By Dean A. Haycock

Special To BioWorld Today

If DNA is the word, polymerase chain reaction (PCR) is the printing press.

The DNA “word“ may lie in a speck of a murder victim’s blood, in a bone of an extinct animal or in the cells of people carrying a lethal disease. Whatever its source, scientists turn to PCR to amplify the message millions of times in just a few hours.

Like a printing press, PCR starts with a small message and, in an automated and highly specific way, churns out copy after copy.

Instead of ink, PCR uses a solution of specialized polymerase enzymes, which synthesize complementary strands of DNA. These are mixed with the DNA alphabet (A, T, C and G) and a couple of DNA fragments called primers, which flank and mark the target region. This test tube Gutenberg process is still revolutionizing the diagnosis of genetic diseases, forensic science, evolutionary biology, paleoarcheology, genetic diversity studies and clinical medicine.

But like a printing press, PCR techniques may be limited in the size of the editions they can print. The primers pick out specific regions of the DNA for replication. Amplifying an organism’s entire genome is another story. It requires specialized strategies. Many of these strategies for whole genome amplification still have not been fully evaluated.
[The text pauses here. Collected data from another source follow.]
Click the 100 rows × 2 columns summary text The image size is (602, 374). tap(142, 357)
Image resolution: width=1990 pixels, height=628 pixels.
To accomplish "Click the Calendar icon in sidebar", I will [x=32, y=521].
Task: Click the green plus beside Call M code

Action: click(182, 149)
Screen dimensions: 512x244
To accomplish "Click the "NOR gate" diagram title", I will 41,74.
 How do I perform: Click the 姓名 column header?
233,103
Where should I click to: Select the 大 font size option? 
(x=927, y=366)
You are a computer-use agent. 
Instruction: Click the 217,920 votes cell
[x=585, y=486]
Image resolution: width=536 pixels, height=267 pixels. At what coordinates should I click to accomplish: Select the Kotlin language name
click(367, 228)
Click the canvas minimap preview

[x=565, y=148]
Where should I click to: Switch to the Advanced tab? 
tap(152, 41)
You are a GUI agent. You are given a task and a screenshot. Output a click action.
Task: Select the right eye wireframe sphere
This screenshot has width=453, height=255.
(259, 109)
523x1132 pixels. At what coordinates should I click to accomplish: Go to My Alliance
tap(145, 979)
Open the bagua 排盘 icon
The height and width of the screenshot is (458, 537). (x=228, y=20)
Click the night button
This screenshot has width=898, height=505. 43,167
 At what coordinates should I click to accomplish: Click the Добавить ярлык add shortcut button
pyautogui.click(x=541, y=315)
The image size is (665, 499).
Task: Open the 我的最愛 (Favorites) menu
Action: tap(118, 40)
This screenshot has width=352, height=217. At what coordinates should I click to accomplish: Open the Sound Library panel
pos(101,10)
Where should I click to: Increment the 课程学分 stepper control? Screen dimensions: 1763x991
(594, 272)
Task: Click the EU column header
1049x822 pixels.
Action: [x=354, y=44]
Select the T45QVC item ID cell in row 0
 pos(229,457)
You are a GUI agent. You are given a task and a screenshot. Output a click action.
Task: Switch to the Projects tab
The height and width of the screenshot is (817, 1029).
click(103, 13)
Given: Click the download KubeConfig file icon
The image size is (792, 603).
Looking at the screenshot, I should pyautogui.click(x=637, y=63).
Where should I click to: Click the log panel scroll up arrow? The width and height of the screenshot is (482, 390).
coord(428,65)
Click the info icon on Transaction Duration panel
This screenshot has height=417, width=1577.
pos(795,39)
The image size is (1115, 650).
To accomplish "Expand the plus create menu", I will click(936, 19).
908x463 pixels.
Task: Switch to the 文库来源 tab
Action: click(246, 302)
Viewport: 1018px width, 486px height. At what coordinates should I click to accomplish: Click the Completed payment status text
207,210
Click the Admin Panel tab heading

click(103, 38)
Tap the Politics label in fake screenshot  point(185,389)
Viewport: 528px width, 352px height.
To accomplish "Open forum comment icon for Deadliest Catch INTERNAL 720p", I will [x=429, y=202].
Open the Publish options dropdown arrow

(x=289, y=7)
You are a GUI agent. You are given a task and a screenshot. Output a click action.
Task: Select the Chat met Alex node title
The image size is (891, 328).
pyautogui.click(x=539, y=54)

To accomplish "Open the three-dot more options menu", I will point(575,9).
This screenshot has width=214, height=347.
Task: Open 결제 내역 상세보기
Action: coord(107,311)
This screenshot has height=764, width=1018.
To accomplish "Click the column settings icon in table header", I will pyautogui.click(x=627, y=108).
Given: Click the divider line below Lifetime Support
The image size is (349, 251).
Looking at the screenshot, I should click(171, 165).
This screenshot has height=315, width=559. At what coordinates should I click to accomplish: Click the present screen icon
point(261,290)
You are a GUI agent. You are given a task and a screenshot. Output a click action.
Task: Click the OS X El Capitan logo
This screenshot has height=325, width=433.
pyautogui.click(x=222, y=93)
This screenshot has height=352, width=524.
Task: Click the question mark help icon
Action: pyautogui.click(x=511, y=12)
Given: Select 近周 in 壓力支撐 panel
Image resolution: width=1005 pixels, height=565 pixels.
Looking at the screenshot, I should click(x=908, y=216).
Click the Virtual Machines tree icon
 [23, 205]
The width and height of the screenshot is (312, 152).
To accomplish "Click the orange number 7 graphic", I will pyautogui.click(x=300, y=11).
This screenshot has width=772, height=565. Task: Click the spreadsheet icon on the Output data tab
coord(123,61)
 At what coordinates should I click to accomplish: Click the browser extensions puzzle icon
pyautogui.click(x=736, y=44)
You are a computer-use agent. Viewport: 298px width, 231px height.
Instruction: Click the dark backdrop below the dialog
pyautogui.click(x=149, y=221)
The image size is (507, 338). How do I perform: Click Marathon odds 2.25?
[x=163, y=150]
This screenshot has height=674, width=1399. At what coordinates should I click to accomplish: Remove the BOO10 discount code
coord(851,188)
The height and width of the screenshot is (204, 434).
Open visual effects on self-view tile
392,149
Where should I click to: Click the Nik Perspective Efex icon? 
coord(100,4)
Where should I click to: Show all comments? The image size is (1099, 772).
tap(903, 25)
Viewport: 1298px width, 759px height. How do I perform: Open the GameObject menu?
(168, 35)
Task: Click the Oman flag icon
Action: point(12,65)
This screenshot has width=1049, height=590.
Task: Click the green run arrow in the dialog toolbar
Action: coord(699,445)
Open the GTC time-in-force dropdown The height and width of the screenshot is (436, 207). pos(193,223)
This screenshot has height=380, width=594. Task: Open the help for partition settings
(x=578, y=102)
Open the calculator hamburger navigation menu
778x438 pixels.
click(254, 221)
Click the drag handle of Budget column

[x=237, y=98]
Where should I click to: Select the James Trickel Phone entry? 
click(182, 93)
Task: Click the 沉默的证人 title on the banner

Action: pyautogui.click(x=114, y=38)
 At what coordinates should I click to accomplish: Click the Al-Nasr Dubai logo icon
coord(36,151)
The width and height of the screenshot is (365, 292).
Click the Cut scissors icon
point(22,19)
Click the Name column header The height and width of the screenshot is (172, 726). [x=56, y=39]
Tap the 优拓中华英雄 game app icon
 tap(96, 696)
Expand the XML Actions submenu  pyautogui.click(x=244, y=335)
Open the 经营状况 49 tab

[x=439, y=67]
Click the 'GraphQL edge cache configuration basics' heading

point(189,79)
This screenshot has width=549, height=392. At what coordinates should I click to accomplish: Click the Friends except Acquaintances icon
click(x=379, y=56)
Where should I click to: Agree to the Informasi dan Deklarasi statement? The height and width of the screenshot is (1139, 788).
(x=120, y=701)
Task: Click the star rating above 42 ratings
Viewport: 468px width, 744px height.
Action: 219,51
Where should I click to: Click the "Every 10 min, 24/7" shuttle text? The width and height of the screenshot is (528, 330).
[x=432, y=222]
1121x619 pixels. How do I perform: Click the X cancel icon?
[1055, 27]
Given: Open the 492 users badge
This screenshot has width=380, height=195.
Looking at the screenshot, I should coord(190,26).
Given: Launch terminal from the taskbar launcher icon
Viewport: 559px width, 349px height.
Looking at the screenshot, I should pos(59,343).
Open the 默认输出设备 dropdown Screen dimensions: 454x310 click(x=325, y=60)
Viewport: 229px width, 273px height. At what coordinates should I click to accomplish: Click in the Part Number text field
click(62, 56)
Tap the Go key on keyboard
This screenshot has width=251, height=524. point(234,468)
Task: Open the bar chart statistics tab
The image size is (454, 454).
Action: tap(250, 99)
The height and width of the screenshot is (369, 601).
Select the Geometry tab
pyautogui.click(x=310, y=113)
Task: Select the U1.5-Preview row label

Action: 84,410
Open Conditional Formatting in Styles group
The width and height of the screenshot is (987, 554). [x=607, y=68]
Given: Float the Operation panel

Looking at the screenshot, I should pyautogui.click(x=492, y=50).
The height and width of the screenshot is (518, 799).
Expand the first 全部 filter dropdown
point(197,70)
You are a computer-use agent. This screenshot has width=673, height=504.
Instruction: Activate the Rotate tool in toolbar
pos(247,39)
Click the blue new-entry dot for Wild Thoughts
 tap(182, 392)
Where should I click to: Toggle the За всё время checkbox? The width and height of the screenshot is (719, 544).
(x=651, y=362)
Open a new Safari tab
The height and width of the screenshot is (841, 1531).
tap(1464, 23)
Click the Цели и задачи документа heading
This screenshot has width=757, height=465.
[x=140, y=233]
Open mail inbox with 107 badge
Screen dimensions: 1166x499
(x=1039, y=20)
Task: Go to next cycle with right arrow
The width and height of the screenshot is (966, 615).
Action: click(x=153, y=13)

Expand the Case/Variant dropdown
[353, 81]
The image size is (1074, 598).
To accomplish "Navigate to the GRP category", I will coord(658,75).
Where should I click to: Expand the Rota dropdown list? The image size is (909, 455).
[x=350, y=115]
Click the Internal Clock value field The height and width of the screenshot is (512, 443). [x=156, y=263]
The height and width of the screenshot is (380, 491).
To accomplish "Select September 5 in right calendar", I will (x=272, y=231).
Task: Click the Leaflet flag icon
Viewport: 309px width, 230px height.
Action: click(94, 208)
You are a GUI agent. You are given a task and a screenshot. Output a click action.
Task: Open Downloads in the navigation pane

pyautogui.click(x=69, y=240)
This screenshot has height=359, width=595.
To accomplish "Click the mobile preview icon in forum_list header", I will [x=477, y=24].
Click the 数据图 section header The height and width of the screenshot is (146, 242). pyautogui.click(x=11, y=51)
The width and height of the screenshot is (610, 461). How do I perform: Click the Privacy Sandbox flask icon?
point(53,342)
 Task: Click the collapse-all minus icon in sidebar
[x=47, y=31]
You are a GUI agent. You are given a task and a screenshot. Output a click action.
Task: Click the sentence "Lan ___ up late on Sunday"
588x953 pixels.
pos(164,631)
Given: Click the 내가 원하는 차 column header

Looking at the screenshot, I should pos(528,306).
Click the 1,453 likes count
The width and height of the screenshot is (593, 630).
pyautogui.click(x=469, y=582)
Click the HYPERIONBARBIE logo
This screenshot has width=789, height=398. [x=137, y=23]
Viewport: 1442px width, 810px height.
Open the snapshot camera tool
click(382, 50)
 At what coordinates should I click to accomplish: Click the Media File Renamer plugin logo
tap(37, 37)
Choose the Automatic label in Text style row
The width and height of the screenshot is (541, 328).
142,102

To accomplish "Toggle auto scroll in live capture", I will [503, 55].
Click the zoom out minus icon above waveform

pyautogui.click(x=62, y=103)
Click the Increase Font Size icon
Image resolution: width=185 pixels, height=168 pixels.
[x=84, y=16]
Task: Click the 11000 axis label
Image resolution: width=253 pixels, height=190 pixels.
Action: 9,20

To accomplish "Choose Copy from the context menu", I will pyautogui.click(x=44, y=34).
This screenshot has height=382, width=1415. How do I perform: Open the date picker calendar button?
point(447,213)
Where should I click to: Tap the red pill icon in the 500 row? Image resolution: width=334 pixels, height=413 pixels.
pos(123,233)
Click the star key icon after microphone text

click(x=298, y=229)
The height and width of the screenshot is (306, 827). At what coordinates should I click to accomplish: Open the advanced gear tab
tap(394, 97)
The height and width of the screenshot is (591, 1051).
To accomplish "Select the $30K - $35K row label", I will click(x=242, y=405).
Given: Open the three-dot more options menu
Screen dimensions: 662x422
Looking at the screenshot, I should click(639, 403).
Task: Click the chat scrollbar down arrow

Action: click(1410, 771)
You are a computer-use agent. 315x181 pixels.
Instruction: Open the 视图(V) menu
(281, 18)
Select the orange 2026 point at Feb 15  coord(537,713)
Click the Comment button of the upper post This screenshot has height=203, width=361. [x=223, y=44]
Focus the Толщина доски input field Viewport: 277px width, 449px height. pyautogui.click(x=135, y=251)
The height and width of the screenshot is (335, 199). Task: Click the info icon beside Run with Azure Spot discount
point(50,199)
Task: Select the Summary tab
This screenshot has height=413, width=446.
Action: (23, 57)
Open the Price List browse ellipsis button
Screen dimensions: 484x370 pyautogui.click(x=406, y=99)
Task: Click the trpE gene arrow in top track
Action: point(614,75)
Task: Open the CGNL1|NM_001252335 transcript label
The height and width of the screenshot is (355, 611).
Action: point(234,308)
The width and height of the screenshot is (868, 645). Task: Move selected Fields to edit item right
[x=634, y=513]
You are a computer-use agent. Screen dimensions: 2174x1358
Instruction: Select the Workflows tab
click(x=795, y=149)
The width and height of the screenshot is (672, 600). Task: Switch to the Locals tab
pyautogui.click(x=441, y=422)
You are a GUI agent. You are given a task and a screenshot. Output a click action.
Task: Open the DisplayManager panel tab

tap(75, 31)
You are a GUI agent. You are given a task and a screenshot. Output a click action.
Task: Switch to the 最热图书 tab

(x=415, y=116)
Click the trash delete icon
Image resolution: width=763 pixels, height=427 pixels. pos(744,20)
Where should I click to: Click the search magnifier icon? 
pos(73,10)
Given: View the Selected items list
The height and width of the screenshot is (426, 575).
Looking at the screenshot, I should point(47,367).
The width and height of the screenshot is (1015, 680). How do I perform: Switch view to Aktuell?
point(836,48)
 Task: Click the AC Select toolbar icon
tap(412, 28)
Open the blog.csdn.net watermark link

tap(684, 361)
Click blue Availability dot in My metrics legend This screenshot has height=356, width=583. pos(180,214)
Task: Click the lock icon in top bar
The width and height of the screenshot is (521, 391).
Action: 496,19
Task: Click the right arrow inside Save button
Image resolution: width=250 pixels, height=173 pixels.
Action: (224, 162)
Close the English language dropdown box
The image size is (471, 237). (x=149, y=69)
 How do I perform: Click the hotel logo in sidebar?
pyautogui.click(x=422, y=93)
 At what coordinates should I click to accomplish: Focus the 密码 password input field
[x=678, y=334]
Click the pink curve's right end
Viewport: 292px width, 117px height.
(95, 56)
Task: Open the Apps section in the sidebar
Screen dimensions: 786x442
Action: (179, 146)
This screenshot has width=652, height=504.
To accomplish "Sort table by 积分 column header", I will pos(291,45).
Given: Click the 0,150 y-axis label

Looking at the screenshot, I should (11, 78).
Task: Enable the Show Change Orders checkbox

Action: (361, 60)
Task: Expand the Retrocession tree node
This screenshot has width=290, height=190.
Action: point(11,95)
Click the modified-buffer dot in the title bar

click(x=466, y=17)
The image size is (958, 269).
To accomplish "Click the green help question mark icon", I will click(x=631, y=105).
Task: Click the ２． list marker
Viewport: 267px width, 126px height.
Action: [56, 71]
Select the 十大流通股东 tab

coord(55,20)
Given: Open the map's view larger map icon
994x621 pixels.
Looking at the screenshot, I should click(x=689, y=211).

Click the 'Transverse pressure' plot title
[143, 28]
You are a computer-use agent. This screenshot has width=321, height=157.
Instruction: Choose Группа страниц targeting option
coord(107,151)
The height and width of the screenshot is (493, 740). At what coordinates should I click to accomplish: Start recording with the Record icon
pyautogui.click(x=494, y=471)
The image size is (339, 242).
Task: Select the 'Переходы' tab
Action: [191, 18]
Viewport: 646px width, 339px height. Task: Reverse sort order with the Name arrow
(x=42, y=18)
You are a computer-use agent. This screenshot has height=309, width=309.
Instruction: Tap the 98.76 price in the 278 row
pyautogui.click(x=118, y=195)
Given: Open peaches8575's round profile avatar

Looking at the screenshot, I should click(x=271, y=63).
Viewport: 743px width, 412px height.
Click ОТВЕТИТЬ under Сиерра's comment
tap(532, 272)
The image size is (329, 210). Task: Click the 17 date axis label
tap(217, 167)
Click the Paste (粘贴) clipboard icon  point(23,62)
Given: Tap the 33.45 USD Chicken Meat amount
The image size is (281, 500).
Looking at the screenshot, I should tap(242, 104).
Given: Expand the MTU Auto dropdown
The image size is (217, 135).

In the Dec. 10 Proceedings of the National Academy of Sciences, however, Vivian Cheung, now a resident at the Children’s Hospital in Philadelphia, and Stanley Nelson, an assistant professor of pediatrics and biological chemistry at the University of California in Los Angeles, describe a method that may greatly enhance researchers’ ability to copy and analyze all of the genetic material in a small sample of DNA. In their paper, “Whole genome amplification using a degenerate oligonucleotide primer allows hundreds of genotypes to be performed on less than one nanogram of genomic DNA,“ Cheung and Nelson found that one type of PCR, called degenerate oligonucleotide primed-PCR (DOP-PCR), can be modified to amplify all of the PCR-based markers they have tested so far. Furthermore, they were able to accurately genotype all the markers from amplified human genomic DNA. This means that DOP-PCR can be used as a general method for amplifying small genomic DNA samples.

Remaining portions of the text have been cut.